#### Tarea A
Indique si cada afirmación concuerda con el texto sobre la población de Benalup-Casas Viejas. Responda sí o no y cite textualmente las palabras que lo deciden: (i) En 1959 hubo 135 bautismos. (ii) En 2019 se celebraron menos matrimonios que en 1959. (iii) La natalidad ha bajado un 38,09 por mil.
#### Tarea B
Prosiga el texto sobre la población de Benalup-Casas Viejas a partir de su última oración.

Evolución de la población en Benalup-Casas Viejas. Los cambios en la natalidad y nupcialidad 2


La hoja parroquial de Benalup de Sidonia de 1959 ofrecía algunas estadísticas curiosas. Hubo 135 bautismos y 33 matrimonios, lo que teniendo en cuenta el que en aquella época el pueblo era católico por decreto vamos a tomar los datos como natalidad y nupcialidad total. Eso quiere decir que hubo una tasa natalidad de 46,55 por mil y de nupcialidad de 11,37 por mil. En 2018 ha habido una tasa de natalidad de 8,46 por mil y una tasa de nupcialidad (datos para 2019) de 5,45 por mil ya que hubo 59 nacimientos en 2018 y 38 matrimonios en 2019. Estos datos demográficos no son más que una muestra de lo que ha cambiado la sociedad benalupense desde 1959 a la actualidad. 

La natalidad ha bajado un 38,09 por mil. Un cambio radical total. Las causas habría que buscarlas en que la familia ha pasado de ser una unidad de producción en la sociedad tradicional (los hijos venían con un pan debajo del brazo) a una unidad de consumo (los hijos casi vienen pidiendo un móvil), la mujer ha pasado de ser un objeto dominado para criar hijos y cuidar la casa a un sujeto que se liberaliza y se incorpora al mercado laboral (con el esfuerzo que implica la doble carga de seguir llevando el ámbito privado e incorporarse al ámbito público), la religión católica , como luego se verá más claro en el caso de los matrimonio, ha pasado de ser el eje de las vidas de las personas, por las que se imponían el pronatalismo a ser una cuestión individual de cada familia, donde muchas viven en presupuestos distintos de los que emana de la iglesia católica, apostólica y romana. Los métodos anticonceptivos han pasado de estar en un mundo desconocido y prohibido a todo lo contrario. En definitiva,  hemos pasado de una sociedad tradicional a otra moderna donde la liberalización de la mujer y el consumismo marcan la pauta y se pueden considerar las causas principales de la disminución de la natalidad.

#### Datos del conjunto

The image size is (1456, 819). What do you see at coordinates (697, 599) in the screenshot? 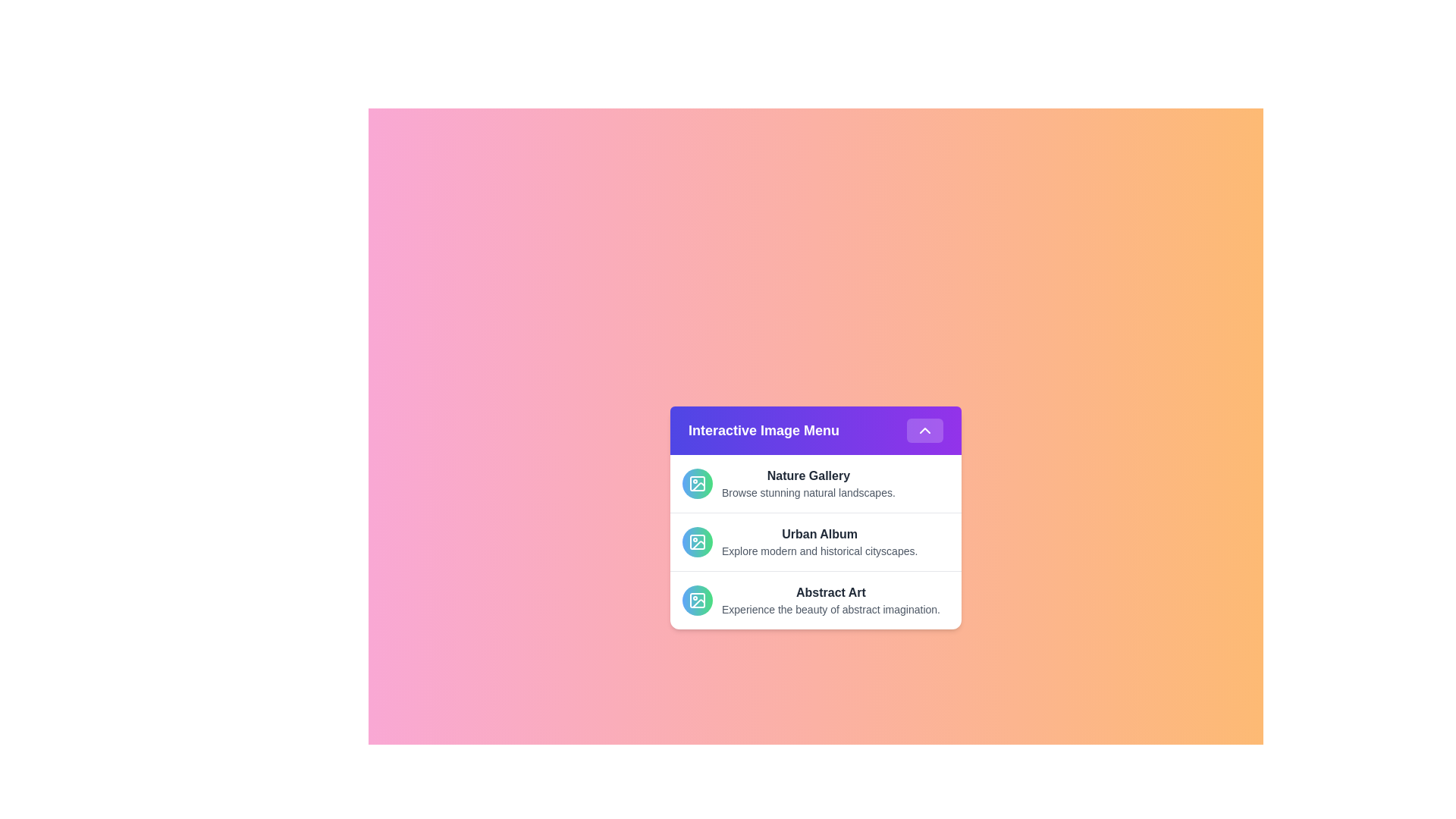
--
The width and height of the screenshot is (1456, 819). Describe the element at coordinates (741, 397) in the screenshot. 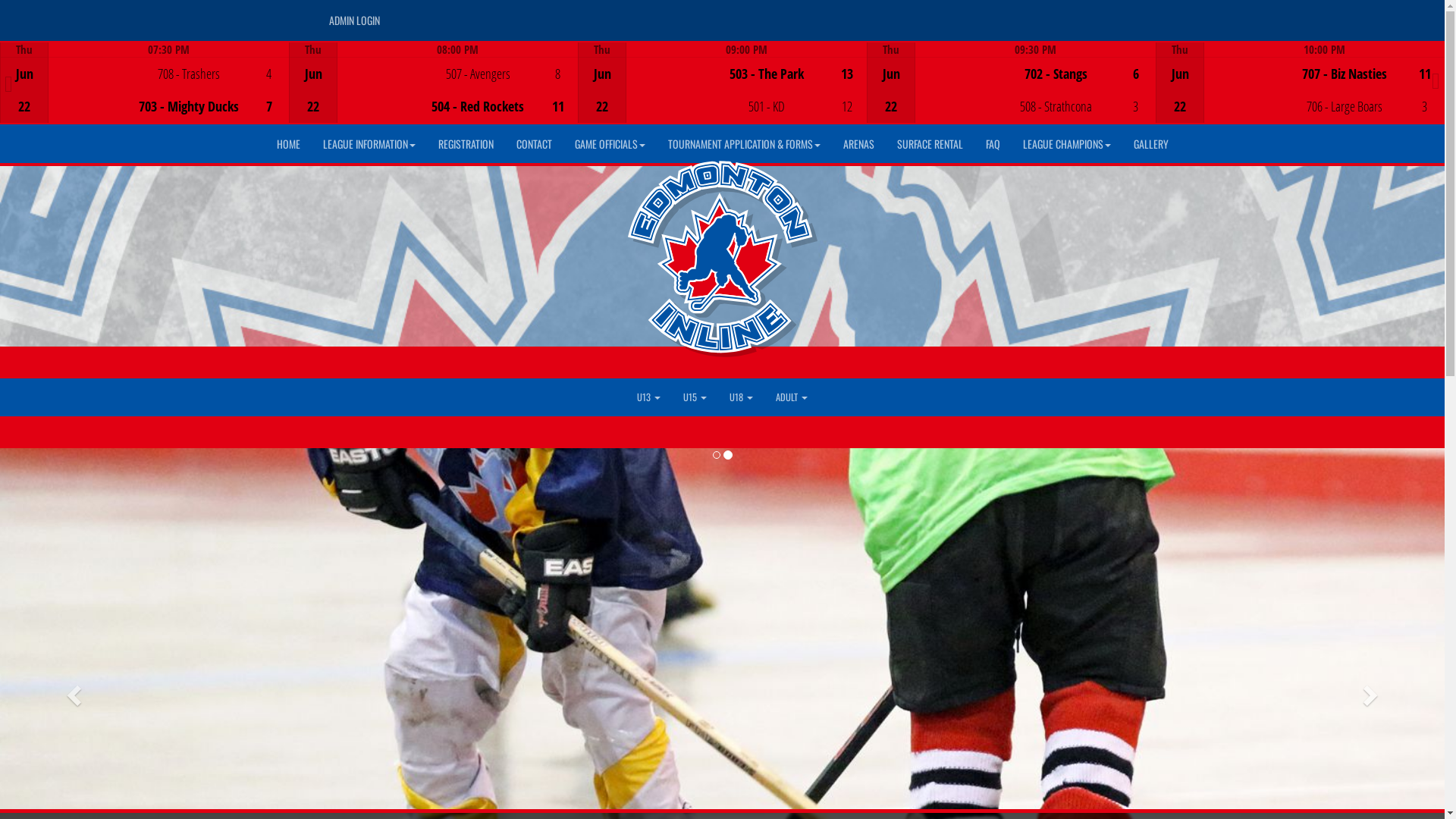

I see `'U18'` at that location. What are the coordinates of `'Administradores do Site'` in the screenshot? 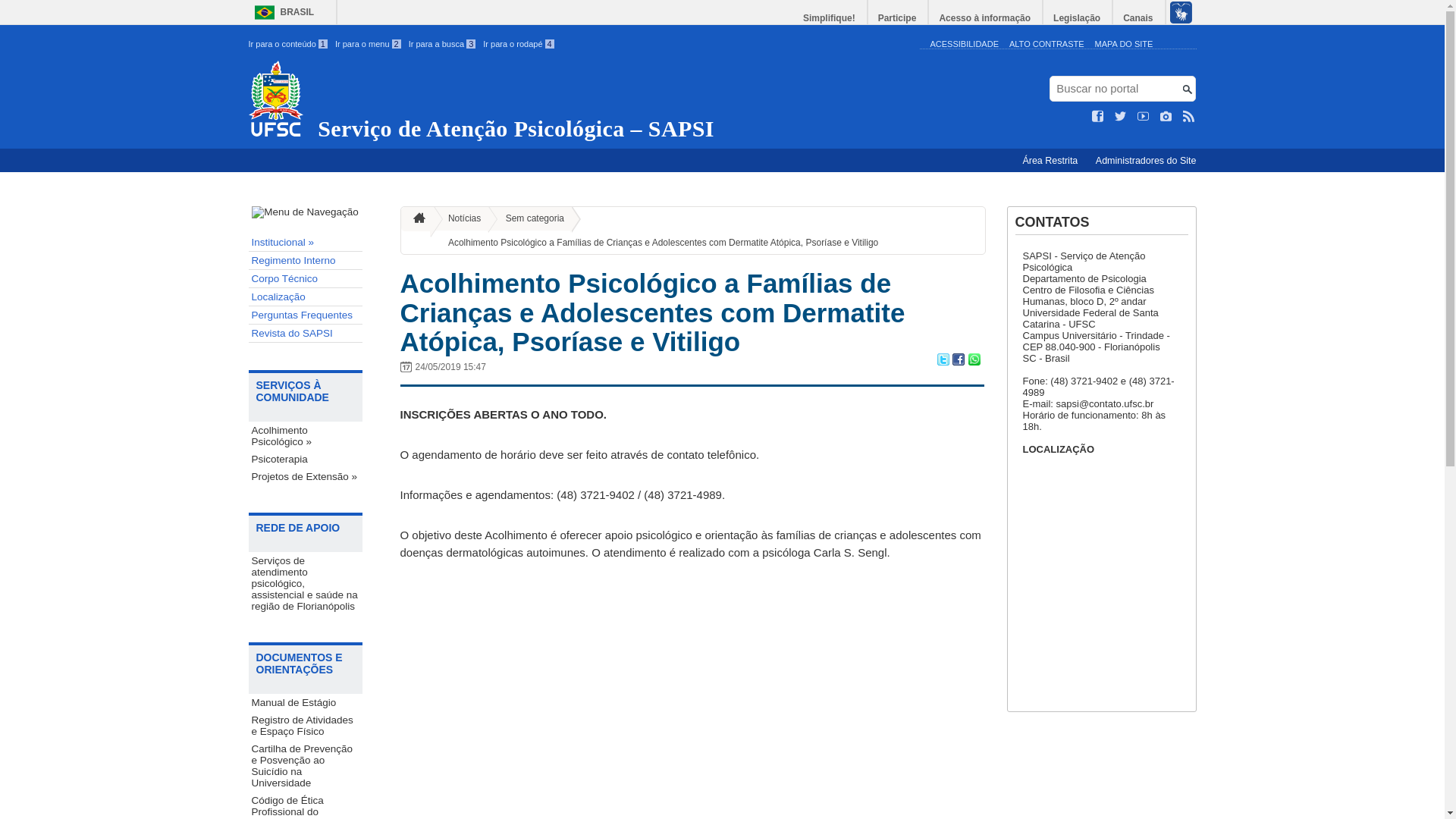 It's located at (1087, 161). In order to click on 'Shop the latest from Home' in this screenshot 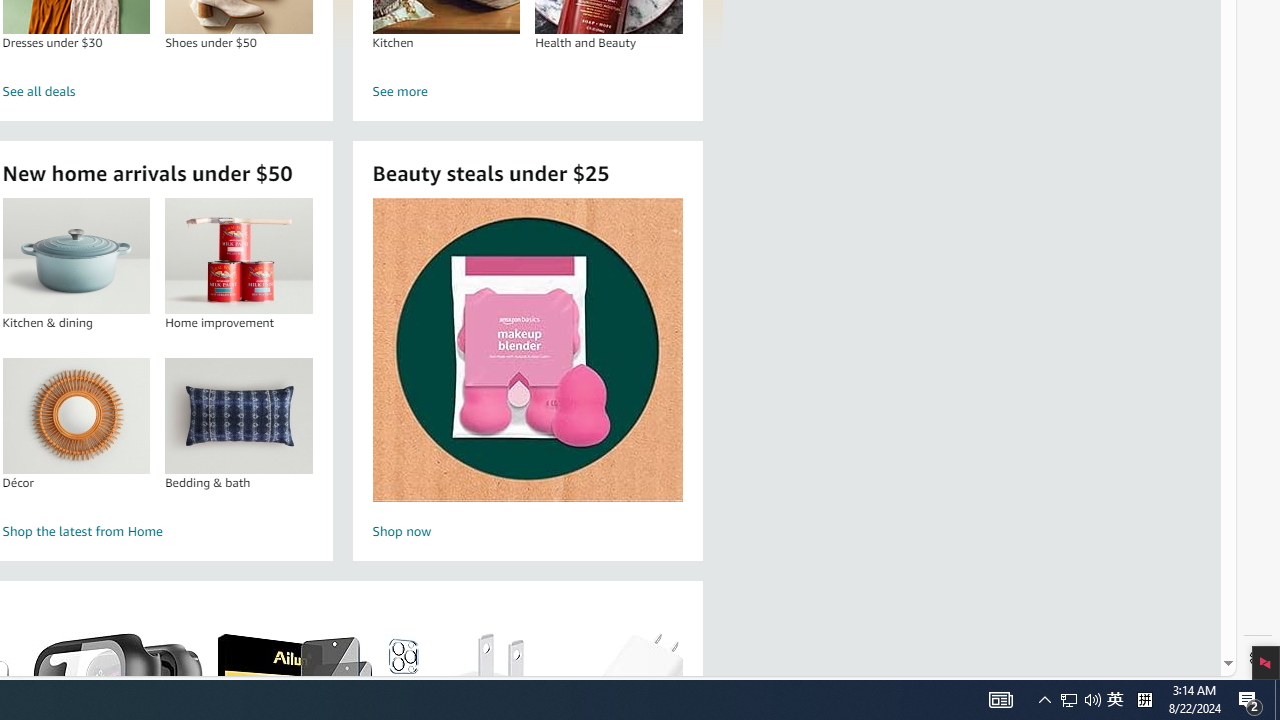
...
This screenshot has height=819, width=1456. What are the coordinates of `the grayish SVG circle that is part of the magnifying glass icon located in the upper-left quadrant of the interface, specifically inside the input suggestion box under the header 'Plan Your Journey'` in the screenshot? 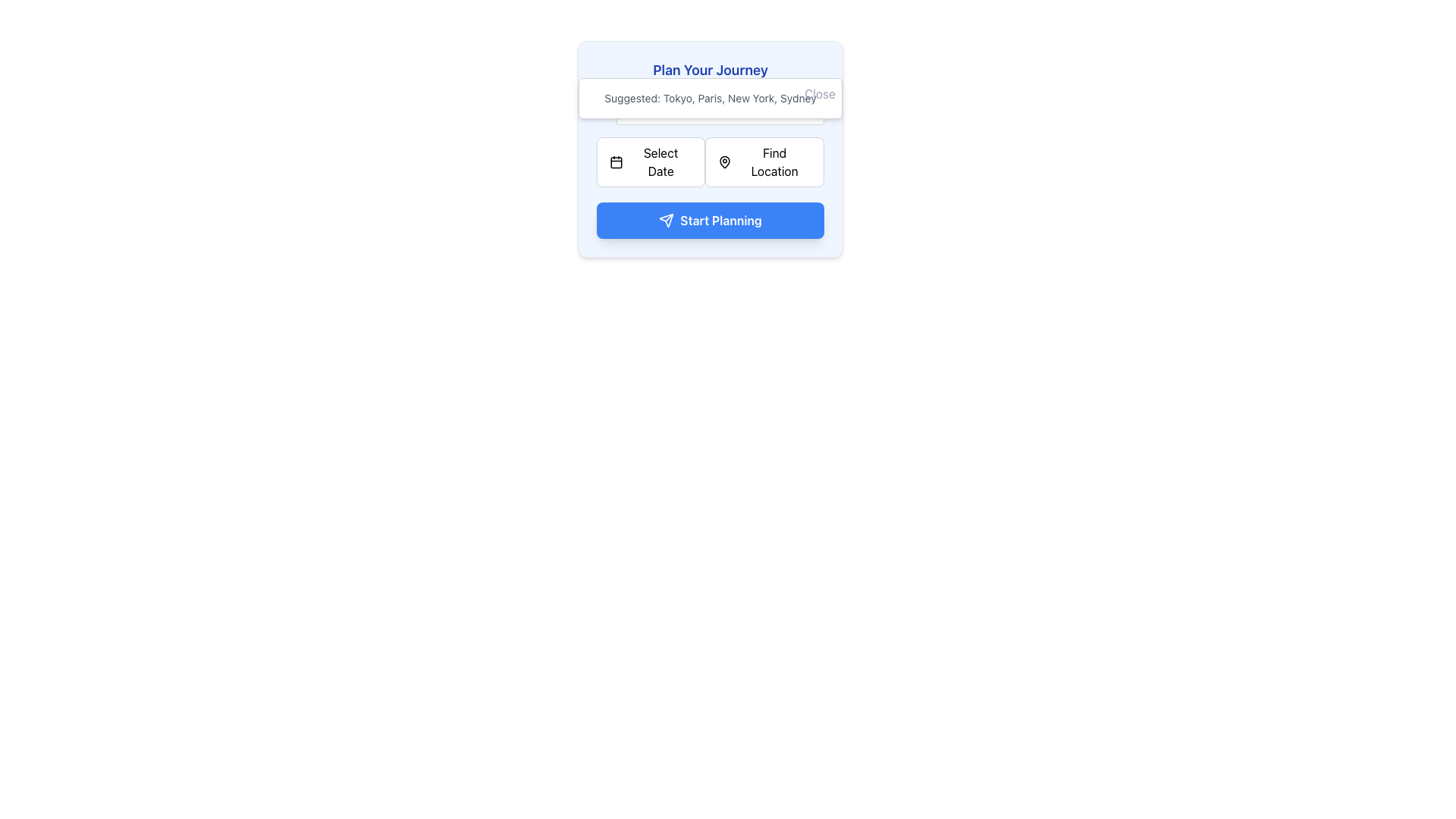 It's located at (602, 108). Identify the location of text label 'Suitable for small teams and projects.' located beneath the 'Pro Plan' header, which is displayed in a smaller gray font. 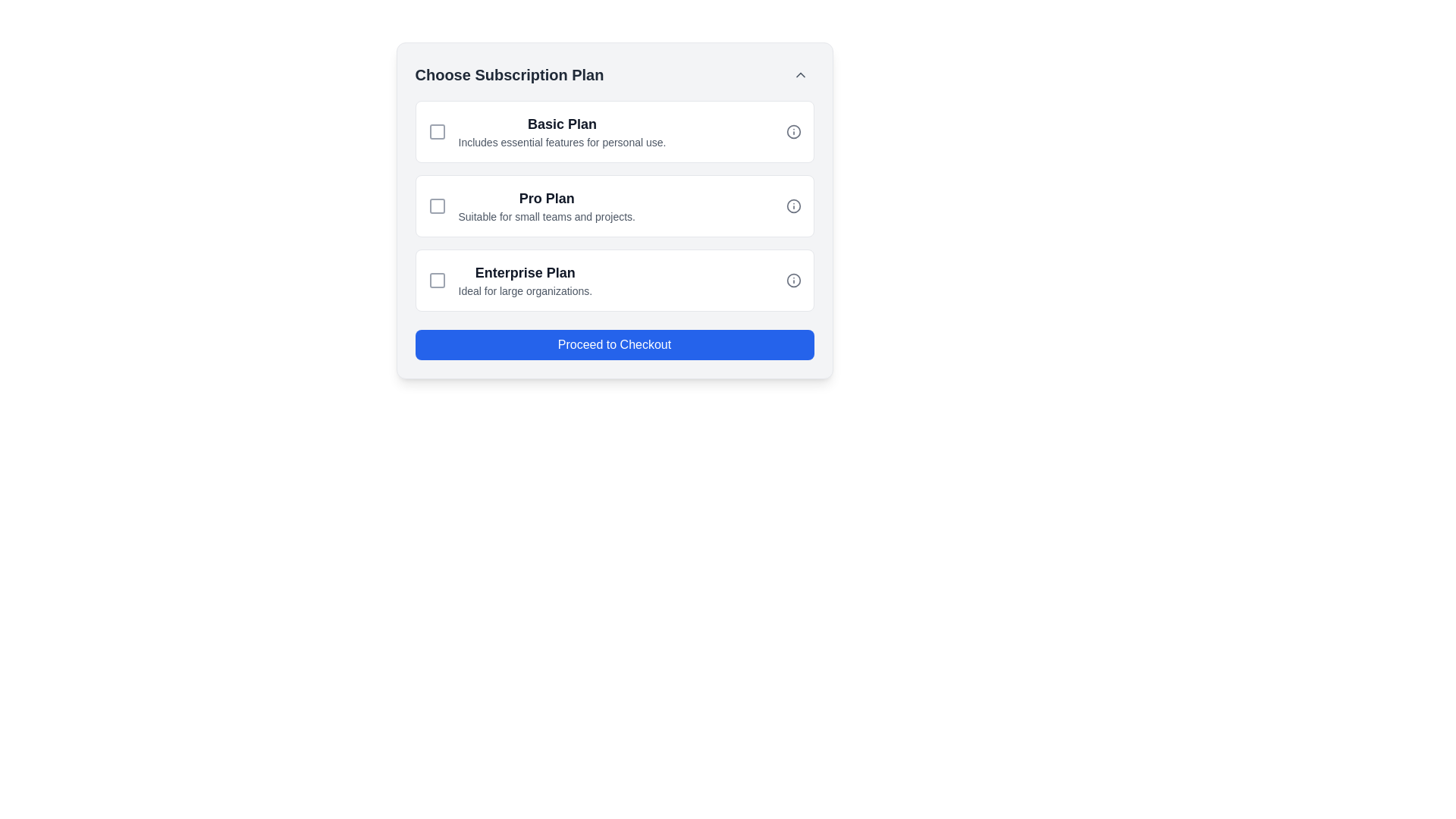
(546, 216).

#### Respuesta escrita A
(i) Sí: «Hubo 135 bautismos y 33 matrimonios».
(ii) No: «hubo 59 nacimientos en 2018 y 38 matrimonios en 2019».
(iii) Sí: «La natalidad ha bajado un 38,09 por mil.»

#### Respuesta escrita B
Los cambios en el comportamiento matrimonial también reflejan las transformaciones sociales y la adaptación a una nueva mentalidad. No sólo ha disminuido la tasa de nupcialidad, sino que también se ha retrasado la edad del matrimonio. En los años cincuenta y sesenta era común que el hombre se casará recién llegado de la mili, con poco más de veinte años y la mujer con menos. En la actualidad, ambos retrasan esa decisión a la treintena o cuarentena, cuando se tiene el futuro laboral de ambos resuelto. Pero además ha cambiado el tipo de matrimonio. En 1959 todos se realizaron por el rito católico, en el 2019 de los 38 enlaces 29 lo hicieron por lo civil, en el ayuntamiento, y 9 por el rito católico, en la iglesia. Recuerda a 1932, en plena Segunda República.  Andrés Vera, el párroco, había llegado a Casas Viejas en junio de 1932. En enero del 33 declaró al periodista Julio Romano: “En los siete meses que llevo en este curato he presenciado más de cuatrocientos enlaces por lo civil, mientras sólo cuatro o cinco se han verificado por la Iglesia”. Aunque se presupone cierta exageración andaluza en las declaraciones de Andrés Vera los datos siguen siendo significativos de aquella época y de la actual.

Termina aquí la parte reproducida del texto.